- _WHAT IS REQUIRED_: Reproduce the full article on the riots in Rinkeby, Stockholm, word for word.

- _DOCUMENT TEXT_:
Days after US President Donald Trump falsely suggested Sweden had become a victim of a major terrorist incident for accepting refugees, an immigrant-dominated enclave of the city has erupted into riots.
The clashes are believed to have started on Monday (20 February) after police arrested a man for drug offences in Rinkeby in the northern suburbs of capital Stockholm.
Rocks were hurled at police vans, cars were torched and shops were looted.
Police spokesperson Lars Byström told the Dagens Nyheter newspaper that a police officer fired a shot at one of the protesters in exchange but missed his mark.
"Nobody has been found injured at the scene and we have checked the hospitals and there hasn't been anyone with what could be gunshot wounds," he said.
At least seven cars were set on fire and a photographer for the Dagens Nyheter newspaper was reportedly assaulted by 15 people.
"I was hit with a lot of punches and kicks, both to my body and my head. I have spent the night in hospital," he said.
The area saw similar riots in 2010 and 2013, but has been relatively incident-free since.

- _EXTRACTED MATERIAL_:
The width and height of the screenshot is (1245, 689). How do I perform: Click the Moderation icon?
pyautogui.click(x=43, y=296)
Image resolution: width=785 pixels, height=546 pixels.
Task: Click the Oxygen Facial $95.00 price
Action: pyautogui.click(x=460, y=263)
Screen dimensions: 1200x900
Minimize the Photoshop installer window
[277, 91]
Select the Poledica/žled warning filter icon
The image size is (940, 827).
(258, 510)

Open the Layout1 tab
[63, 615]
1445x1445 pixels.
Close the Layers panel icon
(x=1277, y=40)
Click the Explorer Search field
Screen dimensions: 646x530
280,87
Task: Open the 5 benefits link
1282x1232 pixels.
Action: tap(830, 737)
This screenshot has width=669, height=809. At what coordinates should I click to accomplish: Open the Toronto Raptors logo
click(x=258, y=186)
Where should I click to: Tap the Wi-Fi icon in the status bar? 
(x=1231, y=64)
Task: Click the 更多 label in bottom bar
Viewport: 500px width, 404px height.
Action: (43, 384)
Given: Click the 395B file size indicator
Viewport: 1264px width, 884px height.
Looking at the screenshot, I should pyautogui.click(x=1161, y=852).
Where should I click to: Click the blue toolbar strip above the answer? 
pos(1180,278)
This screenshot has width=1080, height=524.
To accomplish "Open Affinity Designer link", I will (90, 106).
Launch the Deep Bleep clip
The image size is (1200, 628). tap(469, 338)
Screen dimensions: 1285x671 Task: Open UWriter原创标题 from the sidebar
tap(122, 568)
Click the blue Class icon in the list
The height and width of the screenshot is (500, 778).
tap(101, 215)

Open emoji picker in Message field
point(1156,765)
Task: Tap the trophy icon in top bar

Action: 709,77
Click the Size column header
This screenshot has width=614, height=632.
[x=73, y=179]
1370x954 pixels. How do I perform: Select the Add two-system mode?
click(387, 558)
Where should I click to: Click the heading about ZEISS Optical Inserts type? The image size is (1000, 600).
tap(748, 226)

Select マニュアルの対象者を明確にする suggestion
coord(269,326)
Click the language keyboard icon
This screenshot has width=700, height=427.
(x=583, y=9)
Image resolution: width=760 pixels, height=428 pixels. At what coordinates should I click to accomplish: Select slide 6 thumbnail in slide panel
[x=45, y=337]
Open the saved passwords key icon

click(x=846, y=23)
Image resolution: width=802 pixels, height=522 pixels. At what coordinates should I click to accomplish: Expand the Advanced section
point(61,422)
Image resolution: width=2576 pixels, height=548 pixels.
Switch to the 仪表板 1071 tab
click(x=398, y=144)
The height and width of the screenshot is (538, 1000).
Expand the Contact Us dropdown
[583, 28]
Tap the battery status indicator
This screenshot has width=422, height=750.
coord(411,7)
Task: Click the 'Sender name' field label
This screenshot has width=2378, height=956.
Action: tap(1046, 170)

- _SOLUTION BELOW_:
Days after US President Donald Trump falsely suggested Sweden had become a victim of a major terrorist incident for accepting refugees, an immigrant-dominated enclave of the city has erupted into riots.
The clashes are believed to have started on Monday (20 February) after police arrested a man for drug offences in Rinkeby in the northern suburbs of capital Stockholm.
Rocks were hurled at police vans, cars were torched and shops were looted.
Police spokesperson Lars Byström told the Dagens Nyheter newspaper that a police officer fired a shot at one of the protesters in exchange but missed his mark.
"Nobody has been found injured at the scene and we have checked the hospitals and there hasn't been anyone with what could be gunshot wounds," he said.
At least seven cars were set on fire and a photographer for the Dagens Nyheter newspaper was reportedly assaulted by 15 people.
"I was hit with a lot of punches and kicks, both to my body and my head. I have spent the night in hospital," he said.
The area saw similar riots in 2010 and 2013, but has been relatively incident-free since.